> _MATERIAL SUPPLIED_:
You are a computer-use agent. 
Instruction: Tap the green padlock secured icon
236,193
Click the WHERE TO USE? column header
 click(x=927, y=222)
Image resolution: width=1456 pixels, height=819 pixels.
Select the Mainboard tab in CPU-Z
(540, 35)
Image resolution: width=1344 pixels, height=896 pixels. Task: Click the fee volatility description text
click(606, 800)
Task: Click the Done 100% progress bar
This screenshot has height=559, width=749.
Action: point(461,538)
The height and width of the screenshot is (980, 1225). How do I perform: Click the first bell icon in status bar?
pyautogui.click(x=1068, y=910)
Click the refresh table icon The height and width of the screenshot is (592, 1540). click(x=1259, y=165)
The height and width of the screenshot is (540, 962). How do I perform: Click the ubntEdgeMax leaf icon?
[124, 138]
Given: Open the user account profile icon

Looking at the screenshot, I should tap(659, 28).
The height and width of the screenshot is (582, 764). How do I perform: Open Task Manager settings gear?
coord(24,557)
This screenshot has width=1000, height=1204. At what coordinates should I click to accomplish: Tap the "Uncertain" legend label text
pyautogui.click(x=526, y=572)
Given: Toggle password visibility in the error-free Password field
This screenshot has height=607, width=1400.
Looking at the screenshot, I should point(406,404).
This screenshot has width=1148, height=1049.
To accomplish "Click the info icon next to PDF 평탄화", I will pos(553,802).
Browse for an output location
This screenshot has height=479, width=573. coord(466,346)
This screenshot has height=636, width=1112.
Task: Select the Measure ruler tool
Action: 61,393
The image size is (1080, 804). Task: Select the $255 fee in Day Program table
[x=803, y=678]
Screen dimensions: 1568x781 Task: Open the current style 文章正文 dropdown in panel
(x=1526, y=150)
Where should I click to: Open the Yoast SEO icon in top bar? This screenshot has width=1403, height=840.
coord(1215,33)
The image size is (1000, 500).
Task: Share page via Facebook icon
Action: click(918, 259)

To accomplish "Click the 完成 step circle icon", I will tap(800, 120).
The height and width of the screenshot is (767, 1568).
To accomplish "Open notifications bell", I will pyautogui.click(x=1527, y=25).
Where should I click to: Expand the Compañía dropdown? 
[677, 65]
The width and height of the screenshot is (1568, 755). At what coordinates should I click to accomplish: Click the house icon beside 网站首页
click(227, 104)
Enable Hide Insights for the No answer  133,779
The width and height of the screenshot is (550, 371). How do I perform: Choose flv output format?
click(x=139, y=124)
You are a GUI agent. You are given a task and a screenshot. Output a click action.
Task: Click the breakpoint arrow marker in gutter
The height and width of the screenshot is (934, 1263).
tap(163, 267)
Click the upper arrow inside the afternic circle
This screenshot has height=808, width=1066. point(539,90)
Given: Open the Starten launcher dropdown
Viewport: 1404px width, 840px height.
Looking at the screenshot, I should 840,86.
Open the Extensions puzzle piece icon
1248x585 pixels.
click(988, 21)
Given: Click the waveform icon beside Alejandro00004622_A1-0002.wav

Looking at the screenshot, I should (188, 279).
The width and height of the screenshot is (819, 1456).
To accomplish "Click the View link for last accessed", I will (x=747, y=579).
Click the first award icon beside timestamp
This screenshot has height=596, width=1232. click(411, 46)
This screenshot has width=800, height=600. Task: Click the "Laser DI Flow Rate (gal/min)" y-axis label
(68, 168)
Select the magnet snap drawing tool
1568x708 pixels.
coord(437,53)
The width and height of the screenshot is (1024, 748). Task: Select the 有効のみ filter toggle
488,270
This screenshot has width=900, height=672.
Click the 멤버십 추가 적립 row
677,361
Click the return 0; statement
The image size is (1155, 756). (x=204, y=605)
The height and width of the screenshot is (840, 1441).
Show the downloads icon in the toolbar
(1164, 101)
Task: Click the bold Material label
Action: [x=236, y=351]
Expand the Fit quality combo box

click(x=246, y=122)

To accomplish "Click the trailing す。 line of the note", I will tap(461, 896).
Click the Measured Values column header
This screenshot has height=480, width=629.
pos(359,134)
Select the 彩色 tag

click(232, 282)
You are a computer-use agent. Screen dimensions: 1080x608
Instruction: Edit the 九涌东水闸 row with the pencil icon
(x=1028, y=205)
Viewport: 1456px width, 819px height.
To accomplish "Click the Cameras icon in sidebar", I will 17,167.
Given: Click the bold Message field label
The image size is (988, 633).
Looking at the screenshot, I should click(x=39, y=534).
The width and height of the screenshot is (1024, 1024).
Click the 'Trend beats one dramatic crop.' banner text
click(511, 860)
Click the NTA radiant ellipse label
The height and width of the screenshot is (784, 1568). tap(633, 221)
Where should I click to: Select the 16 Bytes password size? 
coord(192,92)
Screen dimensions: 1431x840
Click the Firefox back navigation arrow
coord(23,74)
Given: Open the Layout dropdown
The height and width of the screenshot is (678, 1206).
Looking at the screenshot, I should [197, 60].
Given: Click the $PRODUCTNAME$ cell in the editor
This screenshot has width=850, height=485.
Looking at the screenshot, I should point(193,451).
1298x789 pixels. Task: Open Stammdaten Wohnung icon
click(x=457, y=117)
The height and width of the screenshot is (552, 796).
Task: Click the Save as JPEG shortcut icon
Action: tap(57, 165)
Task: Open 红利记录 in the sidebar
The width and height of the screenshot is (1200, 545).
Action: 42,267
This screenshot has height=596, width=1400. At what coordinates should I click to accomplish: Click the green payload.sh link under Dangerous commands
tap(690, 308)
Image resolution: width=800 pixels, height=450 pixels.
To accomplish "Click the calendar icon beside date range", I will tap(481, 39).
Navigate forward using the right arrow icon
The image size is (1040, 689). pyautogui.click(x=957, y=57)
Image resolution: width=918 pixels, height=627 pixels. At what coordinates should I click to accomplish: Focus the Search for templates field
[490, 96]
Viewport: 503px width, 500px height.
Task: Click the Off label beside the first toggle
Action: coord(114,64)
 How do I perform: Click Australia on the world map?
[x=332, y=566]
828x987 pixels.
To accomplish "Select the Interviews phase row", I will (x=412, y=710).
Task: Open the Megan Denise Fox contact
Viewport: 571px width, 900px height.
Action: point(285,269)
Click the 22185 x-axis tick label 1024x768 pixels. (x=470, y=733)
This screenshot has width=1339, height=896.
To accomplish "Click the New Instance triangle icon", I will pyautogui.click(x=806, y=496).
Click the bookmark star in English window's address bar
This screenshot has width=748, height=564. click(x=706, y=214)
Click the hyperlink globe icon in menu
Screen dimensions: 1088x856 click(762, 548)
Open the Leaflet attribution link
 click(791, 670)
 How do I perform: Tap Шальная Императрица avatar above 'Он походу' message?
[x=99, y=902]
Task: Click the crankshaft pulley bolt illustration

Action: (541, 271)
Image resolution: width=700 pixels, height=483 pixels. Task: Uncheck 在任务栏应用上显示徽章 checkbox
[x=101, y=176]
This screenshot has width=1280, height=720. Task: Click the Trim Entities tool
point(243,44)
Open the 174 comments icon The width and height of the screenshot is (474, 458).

> _ASSIGNMENT_: All of the data above should be reproduced word for word.

> _ANSWER BELOW_:
You are a computer-use agent. 
Instruction: Tap the green padlock secured icon
236,193
Click the WHERE TO USE? column header
 click(x=927, y=222)
Image resolution: width=1456 pixels, height=819 pixels.
Select the Mainboard tab in CPU-Z
(540, 35)
Image resolution: width=1344 pixels, height=896 pixels. Task: Click the fee volatility description text
click(606, 800)
Task: Click the Done 100% progress bar
This screenshot has height=559, width=749.
Action: point(461,538)
The height and width of the screenshot is (980, 1225). How do I perform: Click the first bell icon in status bar?
pyautogui.click(x=1068, y=910)
Click the refresh table icon The height and width of the screenshot is (592, 1540). click(x=1259, y=165)
The height and width of the screenshot is (540, 962). How do I perform: Click the ubntEdgeMax leaf icon?
[124, 138]
Given: Open the user account profile icon

Looking at the screenshot, I should tap(659, 28).
The height and width of the screenshot is (582, 764). How do I perform: Open Task Manager settings gear?
coord(24,557)
This screenshot has width=1000, height=1204. At what coordinates should I click to accomplish: Tap the "Uncertain" legend label text
pyautogui.click(x=526, y=572)
Given: Toggle password visibility in the error-free Password field
This screenshot has height=607, width=1400.
Looking at the screenshot, I should point(406,404).
This screenshot has width=1148, height=1049.
To accomplish "Click the info icon next to PDF 평탄화", I will pos(553,802).
Browse for an output location
This screenshot has height=479, width=573. coord(466,346)
This screenshot has height=636, width=1112.
Task: Select the Measure ruler tool
Action: 61,393
The image size is (1080, 804). Task: Select the $255 fee in Day Program table
[x=803, y=678]
Screen dimensions: 1568x781 Task: Open the current style 文章正文 dropdown in panel
(x=1526, y=150)
Where should I click to: Open the Yoast SEO icon in top bar? This screenshot has width=1403, height=840.
coord(1215,33)
The image size is (1000, 500).
Task: Share page via Facebook icon
Action: click(918, 259)

To accomplish "Click the 完成 step circle icon", I will tap(800, 120).
The height and width of the screenshot is (767, 1568).
To accomplish "Open notifications bell", I will pyautogui.click(x=1527, y=25).
Where should I click to: Expand the Compañía dropdown? 
[677, 65]
The width and height of the screenshot is (1568, 755). At what coordinates should I click to accomplish: Click the house icon beside 网站首页
click(227, 104)
Enable Hide Insights for the No answer  133,779
The width and height of the screenshot is (550, 371). How do I perform: Choose flv output format?
click(x=139, y=124)
You are a GUI agent. You are given a task and a screenshot. Output a click action.
Task: Click the breakpoint arrow marker in gutter
The height and width of the screenshot is (934, 1263).
tap(163, 267)
Click the upper arrow inside the afternic circle
This screenshot has height=808, width=1066. point(539,90)
Given: Open the Starten launcher dropdown
Viewport: 1404px width, 840px height.
Looking at the screenshot, I should 840,86.
Open the Extensions puzzle piece icon
1248x585 pixels.
click(988, 21)
Given: Click the waveform icon beside Alejandro00004622_A1-0002.wav

Looking at the screenshot, I should (188, 279).
The width and height of the screenshot is (819, 1456).
To accomplish "Click the View link for last accessed", I will (x=747, y=579).
Click the first award icon beside timestamp
This screenshot has height=596, width=1232. click(411, 46)
This screenshot has width=800, height=600. Task: Click the "Laser DI Flow Rate (gal/min)" y-axis label
(68, 168)
Select the magnet snap drawing tool
1568x708 pixels.
coord(437,53)
The width and height of the screenshot is (1024, 748). Task: Select the 有効のみ filter toggle
488,270
This screenshot has width=900, height=672.
Click the 멤버십 추가 적립 row
677,361
Click the return 0; statement
The image size is (1155, 756). (x=204, y=605)
The height and width of the screenshot is (840, 1441).
Show the downloads icon in the toolbar
(1164, 101)
Task: Click the bold Material label
Action: [x=236, y=351]
Expand the Fit quality combo box

click(x=246, y=122)

To accomplish "Click the trailing す。 line of the note", I will tap(461, 896).
Click the Measured Values column header
This screenshot has height=480, width=629.
pos(359,134)
Select the 彩色 tag

click(232, 282)
You are a computer-use agent. Screen dimensions: 1080x608
Instruction: Edit the 九涌东水闸 row with the pencil icon
(x=1028, y=205)
Viewport: 1456px width, 819px height.
To accomplish "Click the Cameras icon in sidebar", I will 17,167.
Given: Click the bold Message field label
The image size is (988, 633).
Looking at the screenshot, I should click(x=39, y=534).
The width and height of the screenshot is (1024, 1024).
Click the 'Trend beats one dramatic crop.' banner text
click(511, 860)
Click the NTA radiant ellipse label
The height and width of the screenshot is (784, 1568). tap(633, 221)
Where should I click to: Select the 16 Bytes password size? 
coord(192,92)
Screen dimensions: 1431x840
Click the Firefox back navigation arrow
coord(23,74)
Given: Open the Layout dropdown
The height and width of the screenshot is (678, 1206).
Looking at the screenshot, I should [197, 60].
Given: Click the $PRODUCTNAME$ cell in the editor
This screenshot has width=850, height=485.
Looking at the screenshot, I should point(193,451).
1298x789 pixels. Task: Open Stammdaten Wohnung icon
click(x=457, y=117)
The height and width of the screenshot is (552, 796).
Task: Click the Save as JPEG shortcut icon
Action: tap(57, 165)
Task: Open 红利记录 in the sidebar
The width and height of the screenshot is (1200, 545).
Action: 42,267
This screenshot has height=596, width=1400. At what coordinates should I click to accomplish: Click the green payload.sh link under Dangerous commands
tap(690, 308)
Image resolution: width=800 pixels, height=450 pixels.
To accomplish "Click the calendar icon beside date range", I will tap(481, 39).
Navigate forward using the right arrow icon
The image size is (1040, 689). pyautogui.click(x=957, y=57)
Image resolution: width=918 pixels, height=627 pixels. At what coordinates should I click to accomplish: Focus the Search for templates field
[490, 96]
Viewport: 503px width, 500px height.
Task: Click the Off label beside the first toggle
Action: coord(114,64)
 How do I perform: Click Australia on the world map?
[x=332, y=566]
828x987 pixels.
To accomplish "Select the Interviews phase row", I will (x=412, y=710).
Task: Open the Megan Denise Fox contact
Viewport: 571px width, 900px height.
Action: point(285,269)
Click the 22185 x-axis tick label 1024x768 pixels. (x=470, y=733)
This screenshot has width=1339, height=896.
To accomplish "Click the New Instance triangle icon", I will pyautogui.click(x=806, y=496).
Click the bookmark star in English window's address bar
This screenshot has width=748, height=564. click(x=706, y=214)
Click the hyperlink globe icon in menu
Screen dimensions: 1088x856 click(762, 548)
Open the Leaflet attribution link
 click(791, 670)
 How do I perform: Tap Шальная Императрица avatar above 'Он походу' message?
[x=99, y=902]
Task: Click the crankshaft pulley bolt illustration

Action: (541, 271)
Image resolution: width=700 pixels, height=483 pixels. Task: Uncheck 在任务栏应用上显示徽章 checkbox
[x=101, y=176]
This screenshot has width=1280, height=720. Task: Click the Trim Entities tool
point(243,44)
Open the 174 comments icon The width and height of the screenshot is (474, 458).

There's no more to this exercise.